[petsc-dev] Memory problem with OpenMP and Fieldsplit sub solvers

Tue Jan 19 09:46:01 CST 2021

Well, Summit is down for the day so I moved to NERSc and
OMP/FieldSplit/cuSparse/[ILU,LU] seem to be working there. I added
PetscInfo lines, below, and the answers with 10 species/threads are perfect.

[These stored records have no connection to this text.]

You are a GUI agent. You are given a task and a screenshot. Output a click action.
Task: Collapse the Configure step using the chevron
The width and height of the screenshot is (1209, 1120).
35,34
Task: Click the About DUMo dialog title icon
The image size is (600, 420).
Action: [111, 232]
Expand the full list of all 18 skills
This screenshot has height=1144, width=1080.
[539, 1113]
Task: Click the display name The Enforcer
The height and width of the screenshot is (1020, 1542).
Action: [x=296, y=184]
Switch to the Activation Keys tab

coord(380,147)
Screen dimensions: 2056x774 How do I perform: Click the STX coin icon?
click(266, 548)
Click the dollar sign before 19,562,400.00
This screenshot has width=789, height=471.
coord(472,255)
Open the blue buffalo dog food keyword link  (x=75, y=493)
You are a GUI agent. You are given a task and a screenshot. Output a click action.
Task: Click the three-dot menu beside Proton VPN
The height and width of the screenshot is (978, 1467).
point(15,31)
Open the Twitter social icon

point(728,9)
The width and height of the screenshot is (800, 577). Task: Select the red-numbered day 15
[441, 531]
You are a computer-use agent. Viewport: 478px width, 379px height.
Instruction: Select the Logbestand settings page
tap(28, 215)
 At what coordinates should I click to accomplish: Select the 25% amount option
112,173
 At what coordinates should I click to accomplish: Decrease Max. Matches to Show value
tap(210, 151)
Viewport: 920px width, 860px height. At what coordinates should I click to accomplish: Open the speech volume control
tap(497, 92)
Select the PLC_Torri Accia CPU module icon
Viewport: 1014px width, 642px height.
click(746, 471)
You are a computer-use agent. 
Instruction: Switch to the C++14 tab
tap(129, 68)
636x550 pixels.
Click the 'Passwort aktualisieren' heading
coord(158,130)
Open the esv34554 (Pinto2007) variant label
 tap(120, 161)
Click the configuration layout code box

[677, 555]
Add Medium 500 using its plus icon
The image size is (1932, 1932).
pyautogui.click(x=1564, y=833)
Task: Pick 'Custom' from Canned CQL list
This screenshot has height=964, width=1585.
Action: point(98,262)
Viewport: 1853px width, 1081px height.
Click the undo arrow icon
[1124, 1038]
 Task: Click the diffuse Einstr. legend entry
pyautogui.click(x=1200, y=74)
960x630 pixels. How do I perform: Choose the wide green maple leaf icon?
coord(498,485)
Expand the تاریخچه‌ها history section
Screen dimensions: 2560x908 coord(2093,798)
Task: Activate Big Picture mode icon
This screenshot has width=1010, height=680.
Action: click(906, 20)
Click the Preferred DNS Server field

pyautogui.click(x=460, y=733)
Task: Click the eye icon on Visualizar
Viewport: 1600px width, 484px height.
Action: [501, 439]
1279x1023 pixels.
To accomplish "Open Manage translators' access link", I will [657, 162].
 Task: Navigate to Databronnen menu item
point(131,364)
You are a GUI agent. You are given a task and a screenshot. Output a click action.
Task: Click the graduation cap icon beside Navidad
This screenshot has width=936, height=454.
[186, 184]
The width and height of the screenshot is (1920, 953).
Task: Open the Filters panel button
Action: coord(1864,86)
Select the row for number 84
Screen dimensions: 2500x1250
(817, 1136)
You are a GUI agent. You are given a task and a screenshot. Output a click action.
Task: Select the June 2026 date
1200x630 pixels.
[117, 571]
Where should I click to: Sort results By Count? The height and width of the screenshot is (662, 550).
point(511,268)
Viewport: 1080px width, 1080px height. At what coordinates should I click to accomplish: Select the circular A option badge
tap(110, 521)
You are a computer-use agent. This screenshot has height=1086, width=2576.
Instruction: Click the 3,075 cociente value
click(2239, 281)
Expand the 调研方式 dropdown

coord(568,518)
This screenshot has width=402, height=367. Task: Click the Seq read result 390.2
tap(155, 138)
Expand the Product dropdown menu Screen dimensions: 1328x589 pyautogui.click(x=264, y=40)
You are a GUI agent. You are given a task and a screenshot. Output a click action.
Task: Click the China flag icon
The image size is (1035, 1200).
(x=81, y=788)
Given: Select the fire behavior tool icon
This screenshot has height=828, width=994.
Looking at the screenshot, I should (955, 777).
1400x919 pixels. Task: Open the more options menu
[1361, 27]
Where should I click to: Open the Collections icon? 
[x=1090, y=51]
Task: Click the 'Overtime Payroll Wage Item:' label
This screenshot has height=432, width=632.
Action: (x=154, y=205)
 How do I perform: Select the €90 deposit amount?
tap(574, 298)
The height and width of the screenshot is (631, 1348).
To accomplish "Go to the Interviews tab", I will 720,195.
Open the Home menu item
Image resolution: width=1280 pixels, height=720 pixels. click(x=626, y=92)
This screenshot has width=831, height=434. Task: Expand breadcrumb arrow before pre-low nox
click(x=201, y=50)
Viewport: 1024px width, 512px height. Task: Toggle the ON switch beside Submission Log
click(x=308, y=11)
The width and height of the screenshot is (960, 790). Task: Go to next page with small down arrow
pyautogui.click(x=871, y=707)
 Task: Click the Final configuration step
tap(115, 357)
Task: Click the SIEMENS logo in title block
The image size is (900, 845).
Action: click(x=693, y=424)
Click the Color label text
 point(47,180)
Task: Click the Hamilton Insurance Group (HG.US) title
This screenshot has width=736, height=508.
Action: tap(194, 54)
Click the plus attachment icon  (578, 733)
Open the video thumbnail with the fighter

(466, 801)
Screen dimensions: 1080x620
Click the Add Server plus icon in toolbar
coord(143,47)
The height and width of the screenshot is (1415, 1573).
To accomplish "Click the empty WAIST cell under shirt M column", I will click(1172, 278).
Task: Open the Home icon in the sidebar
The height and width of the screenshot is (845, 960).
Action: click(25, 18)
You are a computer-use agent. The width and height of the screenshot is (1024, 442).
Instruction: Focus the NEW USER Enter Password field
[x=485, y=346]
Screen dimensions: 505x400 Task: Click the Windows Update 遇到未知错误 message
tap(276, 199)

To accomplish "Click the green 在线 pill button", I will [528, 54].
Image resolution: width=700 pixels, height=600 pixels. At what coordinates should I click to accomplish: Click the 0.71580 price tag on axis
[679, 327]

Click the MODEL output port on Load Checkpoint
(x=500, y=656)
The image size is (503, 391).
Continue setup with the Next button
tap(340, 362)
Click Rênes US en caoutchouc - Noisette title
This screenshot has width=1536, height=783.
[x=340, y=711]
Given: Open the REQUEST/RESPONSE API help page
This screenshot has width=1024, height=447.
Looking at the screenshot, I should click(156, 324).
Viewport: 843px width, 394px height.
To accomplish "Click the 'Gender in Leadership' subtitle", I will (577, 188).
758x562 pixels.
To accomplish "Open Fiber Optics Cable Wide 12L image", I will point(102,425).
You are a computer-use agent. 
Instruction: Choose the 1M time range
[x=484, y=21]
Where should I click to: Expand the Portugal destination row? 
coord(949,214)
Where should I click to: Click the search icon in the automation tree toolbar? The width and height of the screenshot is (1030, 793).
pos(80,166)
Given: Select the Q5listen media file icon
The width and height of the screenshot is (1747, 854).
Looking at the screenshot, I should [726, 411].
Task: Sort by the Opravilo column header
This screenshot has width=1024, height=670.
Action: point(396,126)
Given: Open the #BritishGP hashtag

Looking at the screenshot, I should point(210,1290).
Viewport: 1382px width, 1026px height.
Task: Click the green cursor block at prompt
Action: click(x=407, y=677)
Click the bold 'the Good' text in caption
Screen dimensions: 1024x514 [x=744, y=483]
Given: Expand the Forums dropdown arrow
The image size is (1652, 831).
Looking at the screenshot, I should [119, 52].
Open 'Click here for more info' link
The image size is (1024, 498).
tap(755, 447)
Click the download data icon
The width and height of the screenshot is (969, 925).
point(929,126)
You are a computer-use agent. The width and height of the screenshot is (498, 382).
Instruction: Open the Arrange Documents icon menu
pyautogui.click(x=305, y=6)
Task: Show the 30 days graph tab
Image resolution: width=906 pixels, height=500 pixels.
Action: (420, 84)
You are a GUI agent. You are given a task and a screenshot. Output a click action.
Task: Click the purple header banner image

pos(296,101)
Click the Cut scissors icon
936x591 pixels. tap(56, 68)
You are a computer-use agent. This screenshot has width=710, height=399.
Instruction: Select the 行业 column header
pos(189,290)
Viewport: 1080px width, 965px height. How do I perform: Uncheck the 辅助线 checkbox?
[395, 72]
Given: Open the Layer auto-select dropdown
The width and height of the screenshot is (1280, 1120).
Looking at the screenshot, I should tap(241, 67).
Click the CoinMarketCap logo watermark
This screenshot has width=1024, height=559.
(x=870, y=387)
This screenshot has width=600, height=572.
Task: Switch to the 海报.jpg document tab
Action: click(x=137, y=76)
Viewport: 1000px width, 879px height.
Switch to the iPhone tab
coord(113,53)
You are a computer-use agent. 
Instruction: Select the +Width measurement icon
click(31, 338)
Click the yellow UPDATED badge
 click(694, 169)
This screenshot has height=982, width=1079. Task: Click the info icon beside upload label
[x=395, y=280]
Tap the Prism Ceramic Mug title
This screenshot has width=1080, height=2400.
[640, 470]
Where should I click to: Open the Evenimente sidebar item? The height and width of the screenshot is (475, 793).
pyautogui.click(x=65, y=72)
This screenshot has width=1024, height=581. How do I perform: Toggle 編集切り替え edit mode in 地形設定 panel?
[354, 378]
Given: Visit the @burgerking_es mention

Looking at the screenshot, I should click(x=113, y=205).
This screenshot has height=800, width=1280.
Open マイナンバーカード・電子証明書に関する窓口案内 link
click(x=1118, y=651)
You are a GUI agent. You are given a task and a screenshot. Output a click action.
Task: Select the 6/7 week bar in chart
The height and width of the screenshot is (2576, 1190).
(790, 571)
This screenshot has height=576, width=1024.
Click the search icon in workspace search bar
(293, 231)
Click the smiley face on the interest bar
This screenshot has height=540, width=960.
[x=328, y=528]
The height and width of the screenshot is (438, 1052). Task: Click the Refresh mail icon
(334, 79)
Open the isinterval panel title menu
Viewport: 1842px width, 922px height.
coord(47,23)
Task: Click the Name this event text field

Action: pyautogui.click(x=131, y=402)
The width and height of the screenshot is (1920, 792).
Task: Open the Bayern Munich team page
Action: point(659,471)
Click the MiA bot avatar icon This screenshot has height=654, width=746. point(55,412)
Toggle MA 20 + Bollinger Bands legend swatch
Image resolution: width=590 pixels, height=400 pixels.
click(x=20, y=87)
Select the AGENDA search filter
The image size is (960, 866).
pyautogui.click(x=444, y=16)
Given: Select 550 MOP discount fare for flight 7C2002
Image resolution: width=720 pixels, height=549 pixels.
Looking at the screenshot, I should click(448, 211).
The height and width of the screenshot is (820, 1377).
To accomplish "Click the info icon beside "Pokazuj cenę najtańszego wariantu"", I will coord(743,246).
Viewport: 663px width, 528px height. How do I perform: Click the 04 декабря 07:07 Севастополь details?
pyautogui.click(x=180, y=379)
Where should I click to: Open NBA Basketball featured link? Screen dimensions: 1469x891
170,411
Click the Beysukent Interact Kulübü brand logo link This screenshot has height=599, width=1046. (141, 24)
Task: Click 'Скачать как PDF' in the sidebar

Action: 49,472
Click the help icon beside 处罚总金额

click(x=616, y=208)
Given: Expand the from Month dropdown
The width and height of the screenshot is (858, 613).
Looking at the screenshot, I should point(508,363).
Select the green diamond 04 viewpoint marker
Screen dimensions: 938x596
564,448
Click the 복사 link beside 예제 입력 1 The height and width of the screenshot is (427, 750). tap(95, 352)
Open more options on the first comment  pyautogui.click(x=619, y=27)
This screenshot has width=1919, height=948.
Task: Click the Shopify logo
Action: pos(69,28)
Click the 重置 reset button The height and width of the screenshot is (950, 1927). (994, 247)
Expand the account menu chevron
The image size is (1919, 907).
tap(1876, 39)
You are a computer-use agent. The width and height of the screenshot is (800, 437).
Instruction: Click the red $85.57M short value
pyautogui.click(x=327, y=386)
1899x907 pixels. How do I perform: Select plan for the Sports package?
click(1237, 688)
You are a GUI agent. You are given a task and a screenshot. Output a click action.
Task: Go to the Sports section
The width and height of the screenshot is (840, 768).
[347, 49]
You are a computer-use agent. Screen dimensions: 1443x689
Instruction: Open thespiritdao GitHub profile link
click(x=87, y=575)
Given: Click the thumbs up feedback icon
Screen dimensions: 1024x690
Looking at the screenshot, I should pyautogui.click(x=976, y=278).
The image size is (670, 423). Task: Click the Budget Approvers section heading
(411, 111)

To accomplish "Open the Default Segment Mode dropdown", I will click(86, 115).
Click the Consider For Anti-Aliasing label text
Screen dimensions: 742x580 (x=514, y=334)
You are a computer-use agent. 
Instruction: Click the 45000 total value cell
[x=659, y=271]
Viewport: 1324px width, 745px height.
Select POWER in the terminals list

It looks like OMP threads are serialized (see below) but in random order.
You can see that field 0 ("e") calls solve 14 times and converged in 13
iterations.

I'm not sure what to make of this. I think I'll try to see if I can see any
difference in total run time with 1 and 10 OMP threads.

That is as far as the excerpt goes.